## Your instructions
Please copy each line below that contains the string "Given".

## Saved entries
---
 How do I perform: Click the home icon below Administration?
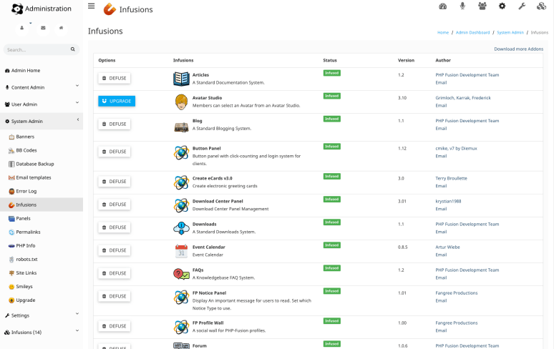(x=62, y=28)
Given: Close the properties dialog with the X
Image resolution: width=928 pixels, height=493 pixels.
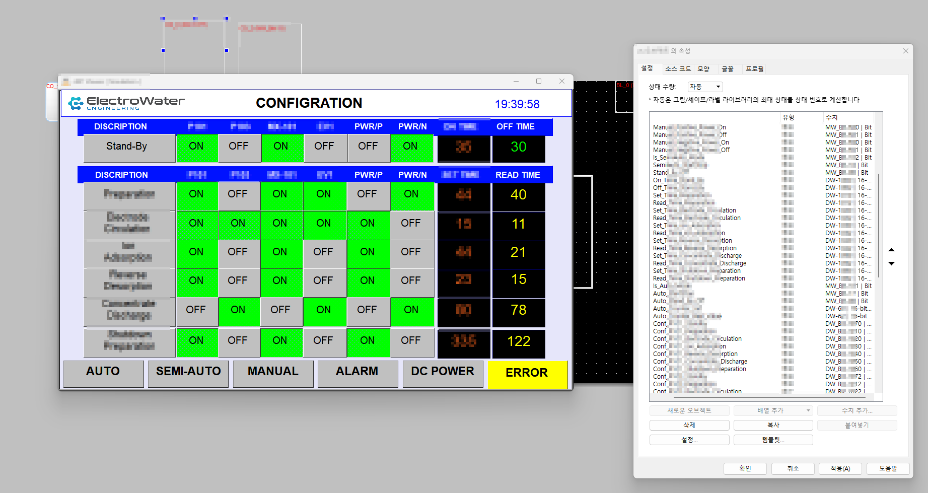Looking at the screenshot, I should click(905, 51).
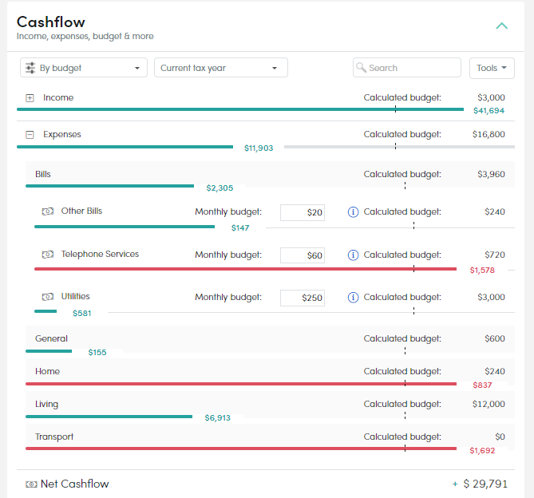This screenshot has height=498, width=534.
Task: Click the cash icon next to Utilities
Action: [x=48, y=297]
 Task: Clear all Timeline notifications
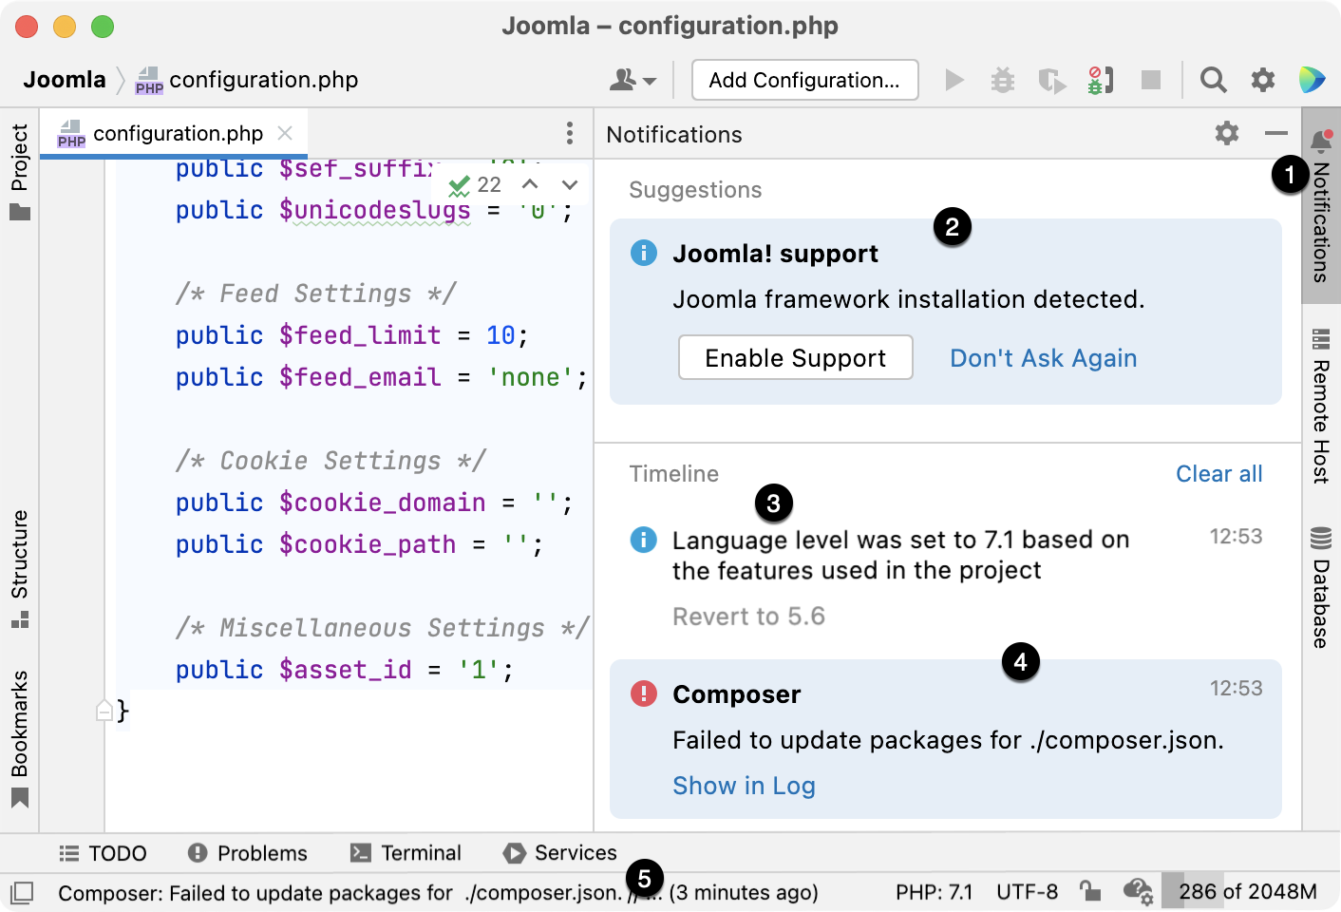point(1218,473)
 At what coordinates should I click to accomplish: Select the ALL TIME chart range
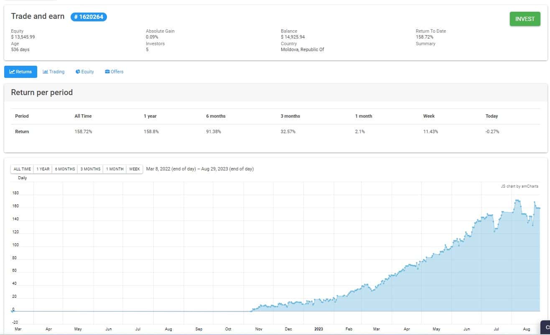[22, 169]
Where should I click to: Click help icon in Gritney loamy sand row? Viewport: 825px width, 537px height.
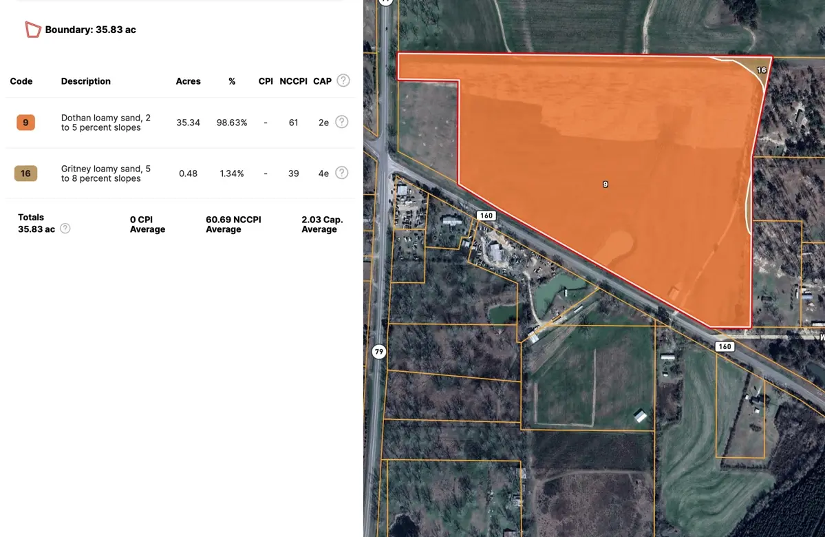[341, 173]
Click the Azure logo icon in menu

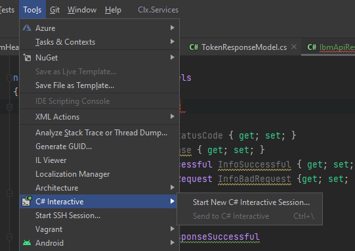point(27,28)
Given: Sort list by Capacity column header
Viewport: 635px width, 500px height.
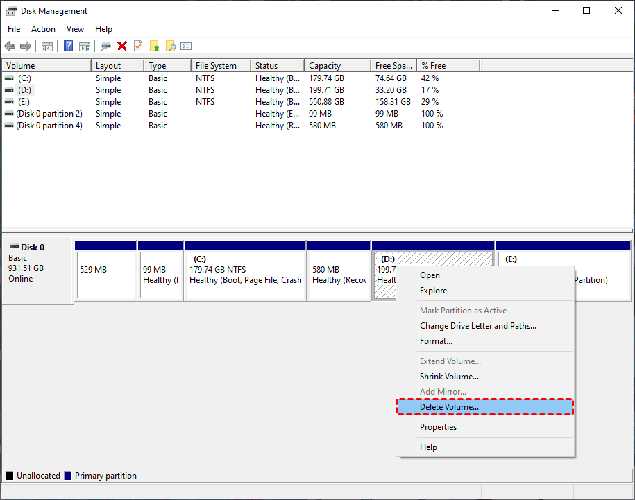Looking at the screenshot, I should pyautogui.click(x=325, y=66).

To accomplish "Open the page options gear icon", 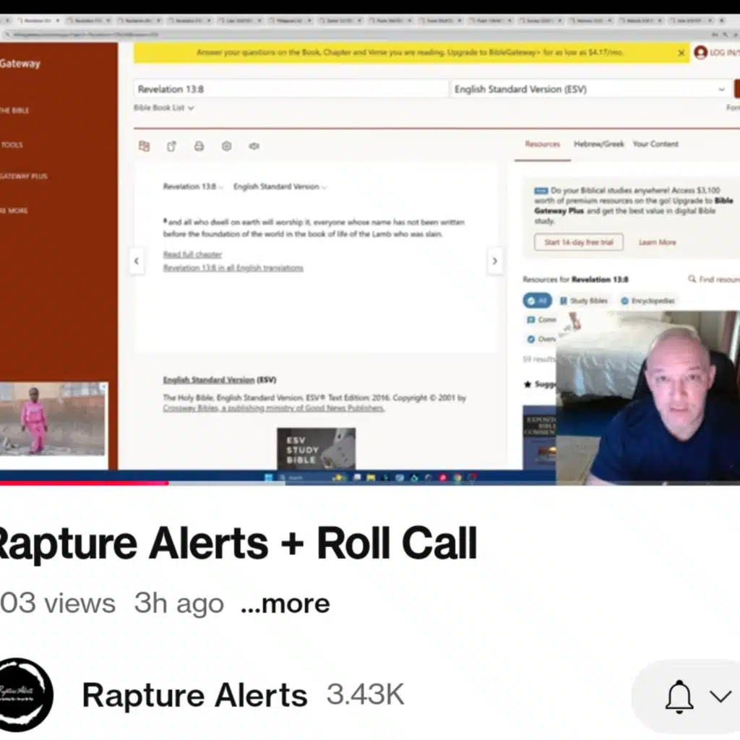I will (226, 146).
---
## Result for this exercise
Given: Close the properties dialog with the X
Given: Sort list by Capacity column header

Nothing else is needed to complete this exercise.